The problem: Once you find the line with "You are a computer-use", transcribe it and all the lines that follow to the end of the data, exactly as written; skip any pictures.

Exercise material:
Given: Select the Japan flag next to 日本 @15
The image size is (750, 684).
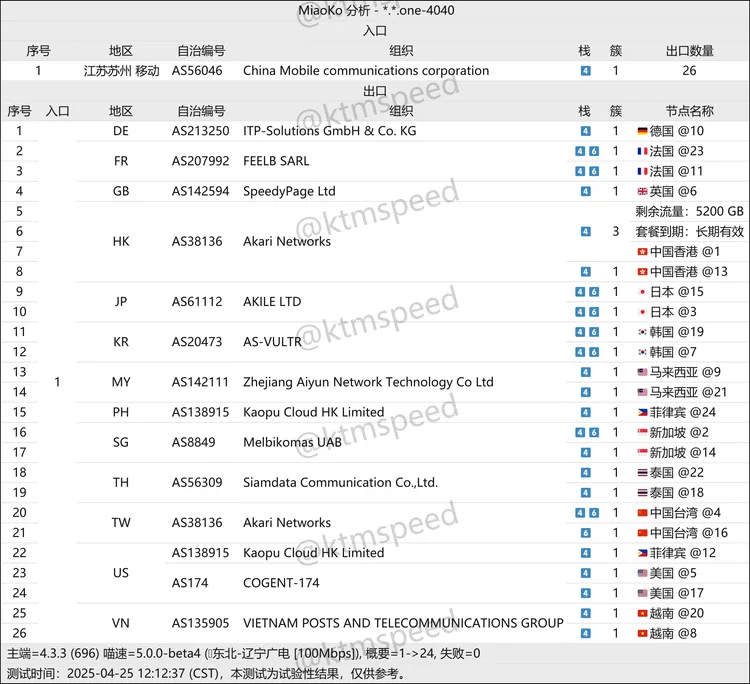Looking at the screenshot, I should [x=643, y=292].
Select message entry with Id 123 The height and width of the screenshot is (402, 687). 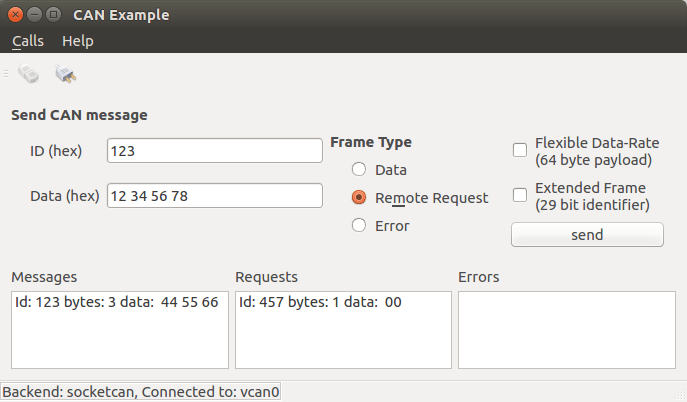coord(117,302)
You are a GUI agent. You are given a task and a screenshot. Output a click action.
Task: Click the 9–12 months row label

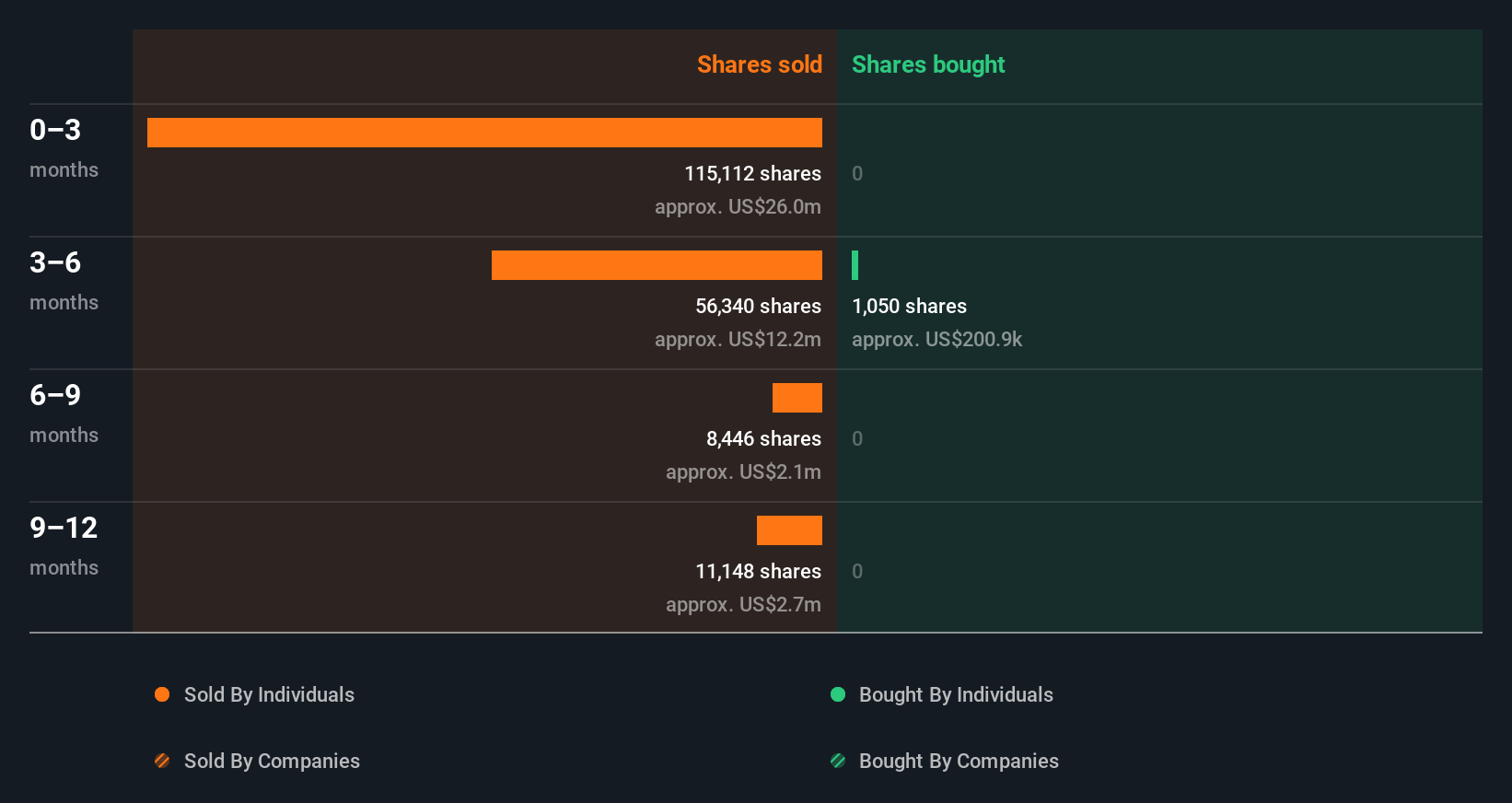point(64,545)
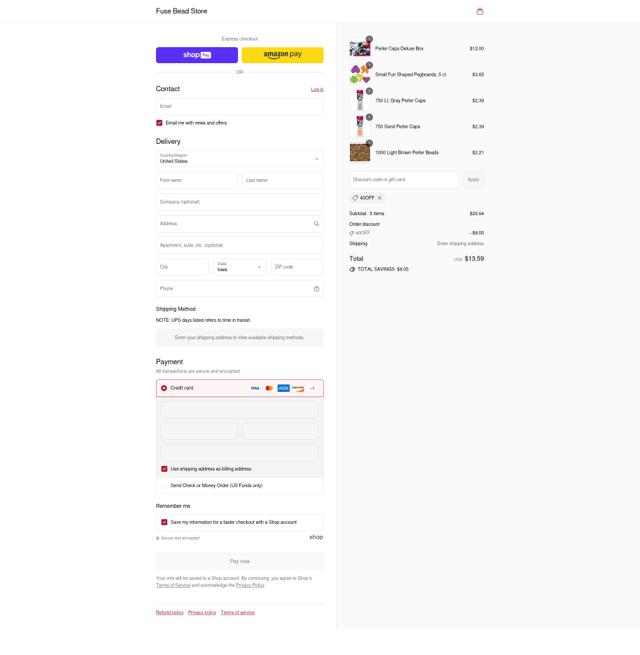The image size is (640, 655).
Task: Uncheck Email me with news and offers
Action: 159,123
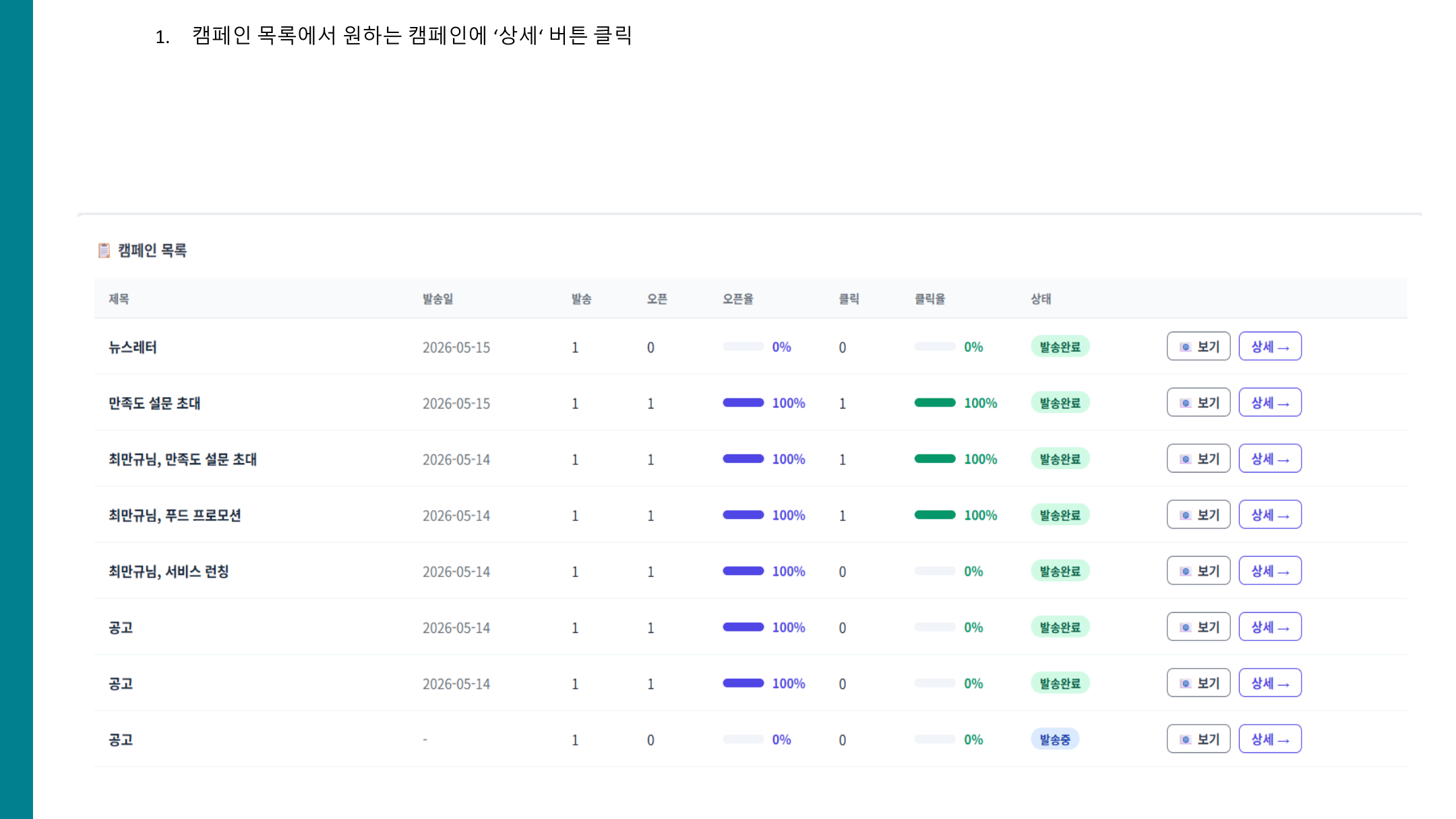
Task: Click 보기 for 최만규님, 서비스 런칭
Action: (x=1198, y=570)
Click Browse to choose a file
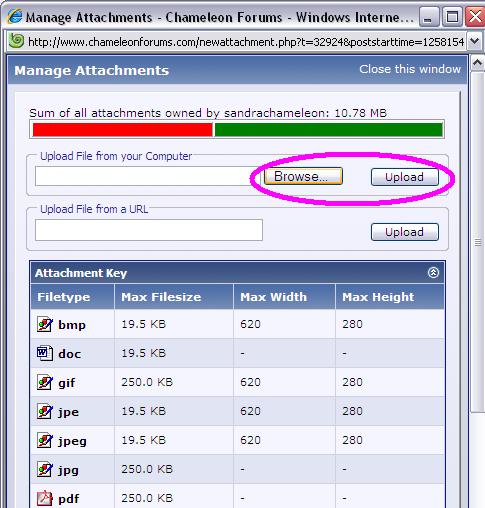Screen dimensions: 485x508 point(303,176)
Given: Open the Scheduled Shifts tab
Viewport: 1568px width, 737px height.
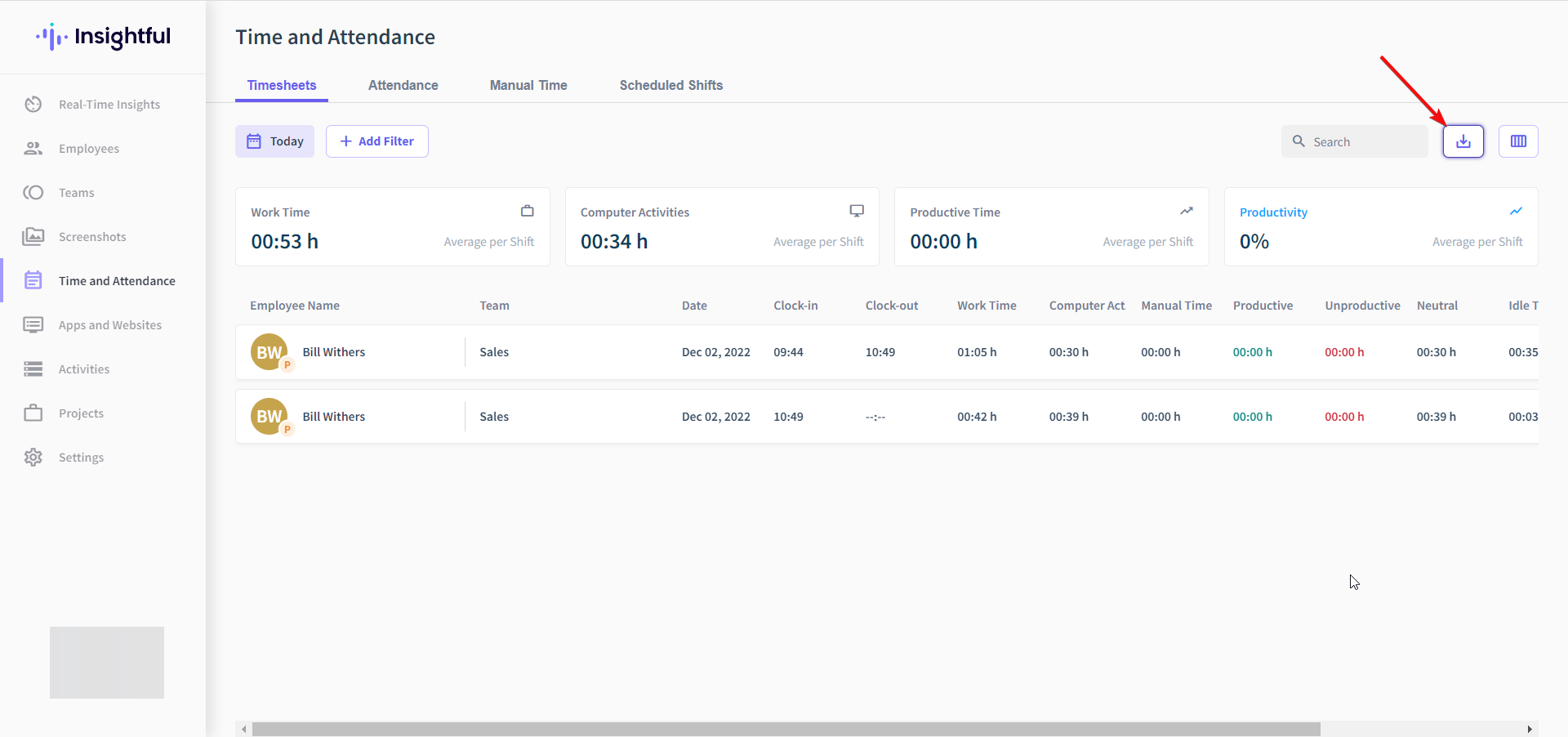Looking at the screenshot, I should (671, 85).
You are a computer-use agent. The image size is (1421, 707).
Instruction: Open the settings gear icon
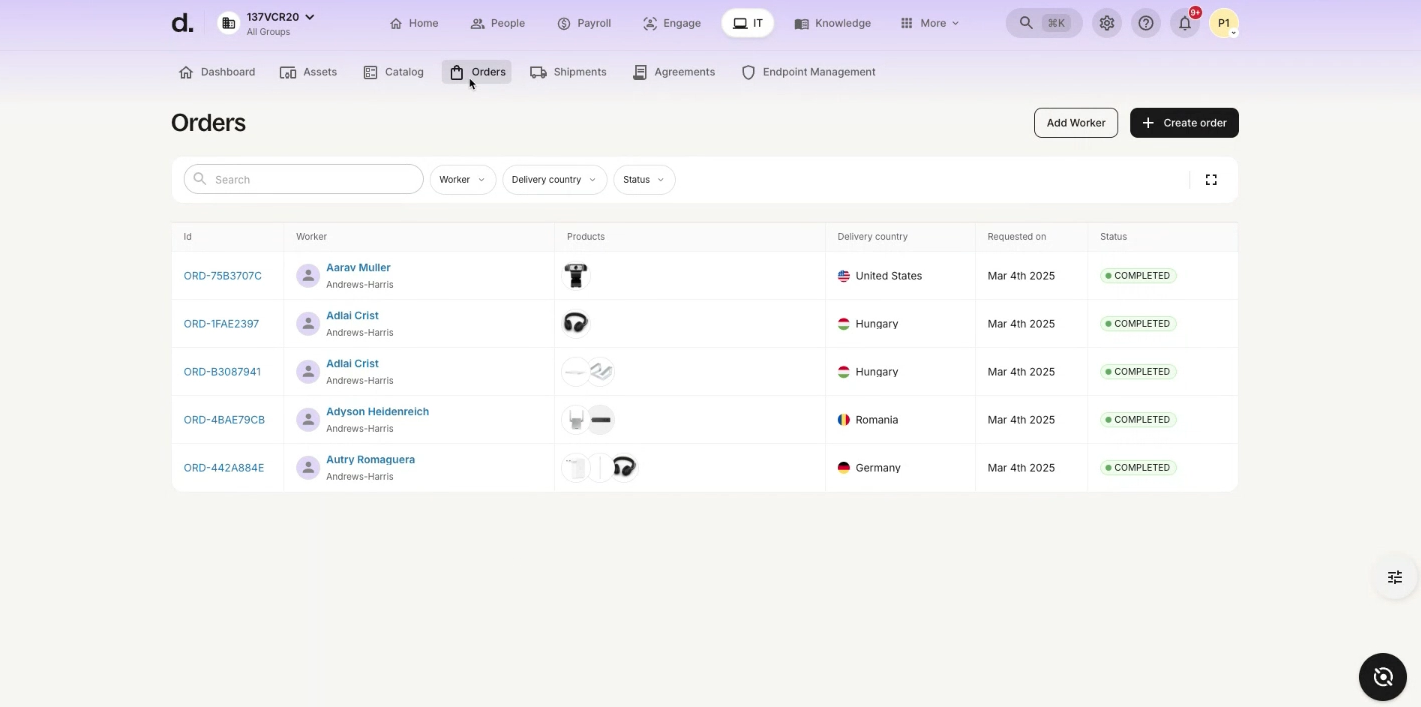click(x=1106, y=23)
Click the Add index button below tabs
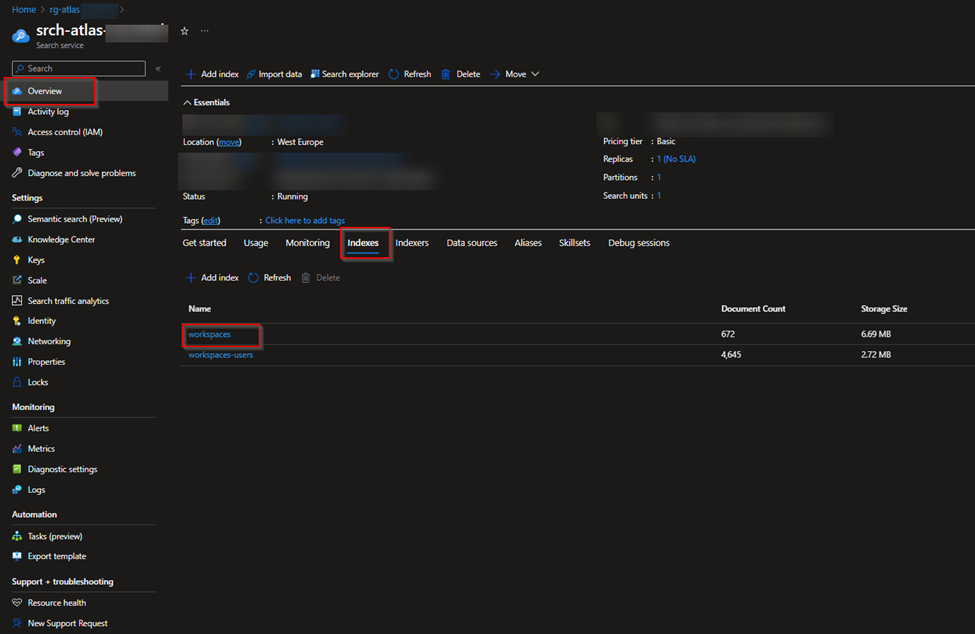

Problem solution:
You are a computer-use agent. The image size is (1421, 707).
Instruction: Open the settings gear icon
click(x=1106, y=23)
Click the Add index button below tabs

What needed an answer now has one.